### SHORT PROBLEM 1
Rewrite the Uganda trade ministry text from "Ministry overview" to "by the president.", putting "export-led" in place of "export-driven".
### SHORT PROBLEM 2
Carry on the Uganda trade ministry text past its last sentence.

### EXTRACT PROVIDED
Ministry of Trade, Industry and Cooperatives
- Coat of Arms of Uganda

Ministry overview
- Preceding Ministry: Ministry of Trade, Tourism and Industry;
- Type: Ministry
- Jurisdiction: Government of Uganda
- Headquarters: Farmers House 6-8 Parliament Avenue Kampala, Uganda
- Ministry executive: Amelia Kyambadde, Minister of Trade Industry and Cooperatives;
- Website: Homepage

= Ministry of Trade, Industry and Cooperatives (Uganda) =

Government ministry of Uganda

The Ministry of Trade, Industry and Cooperatives (MTIC) is a cabinet level ministry of the government of Uganda. The mission of the ministry is to "develop and promote a competitive and export-driven private sector through the acceleration of industrial development", with the ultimate objective being the growth of the Ugandan economy. The ministry is headed by Minister Francis Mwebesa, who was appointed by the president.

==Location==
The headquarters of MTIC are located in Farmers House, at Plot 6-8 Parliamentary Avenue, on Nakasero Hill, in the Central Division of Kampala, Uganda's capital and largest city. The coordinates of MTIC headquarters are 00°18'48.0"N, 32°35'07.0"E (Latitude:0.313327; Longitude:32.585275).

### DATA LINES

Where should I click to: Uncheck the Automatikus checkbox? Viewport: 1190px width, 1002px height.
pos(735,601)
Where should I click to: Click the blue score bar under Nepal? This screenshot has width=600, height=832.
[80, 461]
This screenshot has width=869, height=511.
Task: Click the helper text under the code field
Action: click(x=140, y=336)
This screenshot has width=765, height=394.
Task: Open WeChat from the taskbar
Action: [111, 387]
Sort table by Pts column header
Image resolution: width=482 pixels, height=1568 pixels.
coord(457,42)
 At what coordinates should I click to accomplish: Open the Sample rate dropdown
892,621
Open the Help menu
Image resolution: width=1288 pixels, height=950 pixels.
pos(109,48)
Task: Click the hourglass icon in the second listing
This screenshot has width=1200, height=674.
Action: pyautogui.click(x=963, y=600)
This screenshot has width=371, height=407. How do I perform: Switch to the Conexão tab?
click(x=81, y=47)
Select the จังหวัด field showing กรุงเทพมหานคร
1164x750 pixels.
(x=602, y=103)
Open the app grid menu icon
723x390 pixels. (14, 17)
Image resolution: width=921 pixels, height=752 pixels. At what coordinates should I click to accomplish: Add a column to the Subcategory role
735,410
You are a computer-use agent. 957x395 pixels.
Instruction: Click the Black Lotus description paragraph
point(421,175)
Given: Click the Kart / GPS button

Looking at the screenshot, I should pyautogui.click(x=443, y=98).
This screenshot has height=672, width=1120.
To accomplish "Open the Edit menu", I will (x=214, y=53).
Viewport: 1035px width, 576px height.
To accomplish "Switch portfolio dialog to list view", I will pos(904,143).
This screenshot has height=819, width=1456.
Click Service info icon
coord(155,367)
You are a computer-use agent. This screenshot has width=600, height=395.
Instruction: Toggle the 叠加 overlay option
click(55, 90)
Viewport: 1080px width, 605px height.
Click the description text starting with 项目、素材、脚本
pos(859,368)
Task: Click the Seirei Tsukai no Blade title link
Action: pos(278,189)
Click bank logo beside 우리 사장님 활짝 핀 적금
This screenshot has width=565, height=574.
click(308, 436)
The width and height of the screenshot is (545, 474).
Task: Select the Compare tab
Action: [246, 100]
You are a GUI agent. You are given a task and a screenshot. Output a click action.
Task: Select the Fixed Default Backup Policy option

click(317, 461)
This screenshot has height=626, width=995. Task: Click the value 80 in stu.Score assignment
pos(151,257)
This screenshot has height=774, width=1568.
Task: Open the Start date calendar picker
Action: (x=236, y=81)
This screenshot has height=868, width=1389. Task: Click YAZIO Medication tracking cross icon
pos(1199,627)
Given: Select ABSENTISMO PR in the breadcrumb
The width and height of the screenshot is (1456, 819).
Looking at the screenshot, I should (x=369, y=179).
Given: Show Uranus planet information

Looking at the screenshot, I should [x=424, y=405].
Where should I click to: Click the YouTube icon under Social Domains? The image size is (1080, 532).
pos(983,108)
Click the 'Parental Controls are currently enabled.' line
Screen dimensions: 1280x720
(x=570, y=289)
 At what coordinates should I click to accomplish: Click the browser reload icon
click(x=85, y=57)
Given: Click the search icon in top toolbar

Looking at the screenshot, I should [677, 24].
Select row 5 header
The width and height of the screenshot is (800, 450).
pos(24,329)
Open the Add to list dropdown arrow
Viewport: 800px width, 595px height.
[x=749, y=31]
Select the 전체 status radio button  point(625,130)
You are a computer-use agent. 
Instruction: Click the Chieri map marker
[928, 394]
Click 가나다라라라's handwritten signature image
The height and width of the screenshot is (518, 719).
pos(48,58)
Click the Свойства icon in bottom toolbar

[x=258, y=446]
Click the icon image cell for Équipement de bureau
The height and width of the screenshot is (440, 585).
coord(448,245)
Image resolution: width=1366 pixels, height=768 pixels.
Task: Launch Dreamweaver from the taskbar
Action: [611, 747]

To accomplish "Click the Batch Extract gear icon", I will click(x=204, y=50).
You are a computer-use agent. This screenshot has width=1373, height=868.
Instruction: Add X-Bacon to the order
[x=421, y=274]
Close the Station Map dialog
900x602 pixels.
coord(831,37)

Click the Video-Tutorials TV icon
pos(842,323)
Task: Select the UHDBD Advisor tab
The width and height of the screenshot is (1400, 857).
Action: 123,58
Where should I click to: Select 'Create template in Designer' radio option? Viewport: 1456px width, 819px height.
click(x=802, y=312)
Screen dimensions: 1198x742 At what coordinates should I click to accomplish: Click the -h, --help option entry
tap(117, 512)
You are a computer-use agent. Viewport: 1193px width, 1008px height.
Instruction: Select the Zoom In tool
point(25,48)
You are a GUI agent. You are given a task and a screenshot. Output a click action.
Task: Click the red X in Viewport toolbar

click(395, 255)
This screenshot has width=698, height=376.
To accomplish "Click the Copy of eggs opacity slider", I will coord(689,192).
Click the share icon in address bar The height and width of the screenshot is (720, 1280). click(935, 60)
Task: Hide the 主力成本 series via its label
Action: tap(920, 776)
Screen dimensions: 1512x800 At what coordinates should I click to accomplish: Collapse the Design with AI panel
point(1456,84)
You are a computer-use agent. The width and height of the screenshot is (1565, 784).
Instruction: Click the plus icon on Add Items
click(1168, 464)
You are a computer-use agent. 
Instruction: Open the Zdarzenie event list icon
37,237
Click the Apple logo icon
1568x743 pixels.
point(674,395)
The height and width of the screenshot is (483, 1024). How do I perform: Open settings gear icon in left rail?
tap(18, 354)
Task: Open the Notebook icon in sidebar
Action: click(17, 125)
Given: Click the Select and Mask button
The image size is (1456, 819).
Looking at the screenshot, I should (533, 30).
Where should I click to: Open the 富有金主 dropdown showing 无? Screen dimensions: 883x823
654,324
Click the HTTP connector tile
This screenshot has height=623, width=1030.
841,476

### RESULT 1
Ministry overview
- Preceding Ministry: Ministry of Trade, Tourism and Industry;
- Type: Ministry
- Jurisdiction: Government of Uganda
- Headquarters: Farmers House 6-8 Parliament Avenue Kampala, Uganda
- Ministry executive: Amelia Kyambadde, Minister of Trade Industry and Cooperatives;
- Website: Homepage

= Ministry of Trade, Industry and Cooperatives (Uganda) =

Government ministry of Uganda

The Ministry of Trade, Industry and Cooperatives (MTIC) is a cabinet level ministry of the government of Uganda. The mission of the ministry is to "develop and promote a competitive and export-led private sector through the acceleration of industrial development", with the ultimate objective being the growth of the Ugandan economy. The ministry is headed by Minister Francis Mwebesa, who was appointed by the president.

### RESULT 2
==Overview==
The ministry is headed by a cabinet level minister, assisted by three ministers of state. These four are appointed by the president of Uganda:
- Minister of Trade, Industry and Cooperatives - Hon. Mwebesa Francis
- State Minister for Trade Hon. Ntabazi Harriet
- State Minister for Cooperatives Frederick Ngobi Gume
- State Minister for Industry - Hon. Bahati David

==Departments and units==
The ministry is organised into seven administrative departments and seven operational units.

The administrative departments are:
- Finance and Administration
- External Trade
- Internal Trade
- Cooperative Development
- Industry and Technology
- Processing and Marketing
- Business Development and Quality Analysis

The operational units are:
- Policy and Planning
- Resource Center and ICT
- Procurement and Disposal
- Internal Audit
- Human Resources
- Accounts
- Legal Services

==Affiliated agencies==
MTIC collaborates with and overseas the operations of the following semi-autonomous institutions:

- Uganda National Bureau of Standards
- Management Training and Advisory Centre
- Uganda Export Promotion Board
- Uganda Industrial Research Institute
- Uganda Commodity Exchange
- Uganda Development Corporation
- Uganda Warehouse Receipt Authority
- Uganda Cleaner Production
- Textile Development Agency

==List of ministers==
- Sanjay Tanna (June 1, 2026 - present)
- Francis Mwebesa (8 June 2021 - June 12, 2026)
- Amelia Kyambadde (27 May 2011 - 8 June 2021)
- Kahinda Otafiire (16 February 2009 - 27 May 2011)
- Janat Mukwaya (1 June 2006 - 16 February 2009)
- Daudi Migereko (12 January 2005 - 1 June 2006)
- Edward Rugumayo (2000 - 12 January 2005)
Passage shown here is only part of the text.